Nicht bei Bettenzahl ansetzen

Busse kritisierte zudem, dass es in Deutschland immer nur um die Anzahl der Krankenhausbetten gehe. In Kalifornien werde hingegen nicht an der Bettenzahl angesetzt, sondern die Anzahl der Pflegekräfte pro Patient definiert. „Gemessen an diesen Vorgaben müssten alle deutschen Krankenhäuser geschlossen werden“, so Busse.

Der Präsident der Landeskrankenhausgesellschaft Nordrhein-Westfalen (NRW), Jochen Brink, berichtete vom Krankenhausplan NRW 2015, der im Juli dieses Jahres in Kraft gesetzt wurde. Durch detaillierte Vorgaben zur Strukturqualität soll darin die Qualität der Leistungserbringung in den etwa 400 Krankenhäusern des Landes gesichert werden, zum Beispiel durch die Festlegung einer fachärztlichen Mindestbesetzung von Abteilungen. Der Krankenhausplan enthalte noch große Interpretationsspielräume, sagte Brink. Auf regionaler Ebene würden nun die Gespräche zur Umsetzung des Planes beginnen. In jedem Fall sollten in den kommenden Jahren 11 000 Betten im Land abgebaut werden.

Jens Flintrop, Falk Osterloh

Vergleich mit dem Ausland

„Im Vergleich zu anderen Ländern wird die Qualität stationärer Behandlung in Deutschland gut gemessen. Aus den Messergebnissen werden aber keine Konsequenzen gezogen.“ Dies befand Dr.

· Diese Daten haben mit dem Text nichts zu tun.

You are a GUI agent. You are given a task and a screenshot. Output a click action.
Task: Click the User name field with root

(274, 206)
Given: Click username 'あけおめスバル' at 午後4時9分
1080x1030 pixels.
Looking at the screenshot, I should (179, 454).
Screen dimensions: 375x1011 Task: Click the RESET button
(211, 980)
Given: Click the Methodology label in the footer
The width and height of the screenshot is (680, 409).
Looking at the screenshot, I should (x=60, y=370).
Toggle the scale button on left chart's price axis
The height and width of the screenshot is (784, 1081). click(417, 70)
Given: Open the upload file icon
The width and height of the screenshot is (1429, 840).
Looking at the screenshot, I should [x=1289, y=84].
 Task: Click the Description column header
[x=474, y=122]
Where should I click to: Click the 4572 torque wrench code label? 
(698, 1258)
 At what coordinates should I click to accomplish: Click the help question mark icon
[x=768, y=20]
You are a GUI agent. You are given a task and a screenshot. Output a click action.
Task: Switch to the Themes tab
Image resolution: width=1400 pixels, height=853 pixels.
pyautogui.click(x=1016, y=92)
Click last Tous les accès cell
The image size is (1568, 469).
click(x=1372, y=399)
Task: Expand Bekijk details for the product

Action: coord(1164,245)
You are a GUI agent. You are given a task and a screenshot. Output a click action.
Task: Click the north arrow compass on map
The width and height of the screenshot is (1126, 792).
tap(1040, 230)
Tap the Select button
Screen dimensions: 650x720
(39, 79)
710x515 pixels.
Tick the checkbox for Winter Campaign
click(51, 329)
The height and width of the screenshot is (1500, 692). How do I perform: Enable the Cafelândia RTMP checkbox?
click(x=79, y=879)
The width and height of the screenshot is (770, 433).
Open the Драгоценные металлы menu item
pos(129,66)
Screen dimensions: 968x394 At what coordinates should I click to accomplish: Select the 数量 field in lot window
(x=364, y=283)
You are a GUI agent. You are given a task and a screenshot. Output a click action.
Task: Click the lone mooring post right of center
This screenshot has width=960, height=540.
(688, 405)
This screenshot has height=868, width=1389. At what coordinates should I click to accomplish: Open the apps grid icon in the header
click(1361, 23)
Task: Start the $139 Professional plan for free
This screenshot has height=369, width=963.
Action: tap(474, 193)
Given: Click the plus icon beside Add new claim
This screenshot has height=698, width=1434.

Karsten Neumann, Geschäftsführer des IGES-Instituts, auf einer Veranstaltung des Verbandes der Ersatzkassen (vdek) im November in Berlin. Da schlechte Qualität praktisch zu keinen Sanktionen führe, blieben die wenigen identifizierten Qualitätsmängel faktisch ohne Folgen.

Im Auftrag des vdek hat das IGES-Institut die Qualitätsmessung in Deutschland mit anderen Ländern verglichen und Vorschläge für einen verbesserten Umgang mit den erhobenen Daten gemacht. Die Autoren der Studie „Konsequenzen aus der Qualitätsmessung im Krankenhaus“ loben dabei, dass sich „besonders im angelsächsischen Raum die Aufbereitung allgemeinverständlicher Qualitätsdaten zum Standard entwickelt“ habe. In Kanada, zum Beispiel, würden in den Qualitätsberichten Defizite offen angesprochen und mit Verbesserungsvorschlägen verbunden. In New York werde die Mortalitätsrate von Operationen einzelner Herzchirurgen miteinander verglichen. Zudem würden in den USA „Pay for Performance“-Mechanismen im stationären Sektor in großangelegten Modellprojekten erprobt.

Für Deutschland schlägt das IGES-Institut vor, aufbauend auf den bestehenden Qualitätsindikatoren des AQUA-Instituts einen Mindeststandard für Qualität zu definieren, den Krankenhäuser nicht unterschreiten dürfen. Schaffe es ein Krankenhaus innerhalb einer Bewährungszeit von zwei Jahren nicht, die Qualität auf dieses Mindestniveau zu bringen, müsse es von der Leistungserbringung ausgeschlossen werden.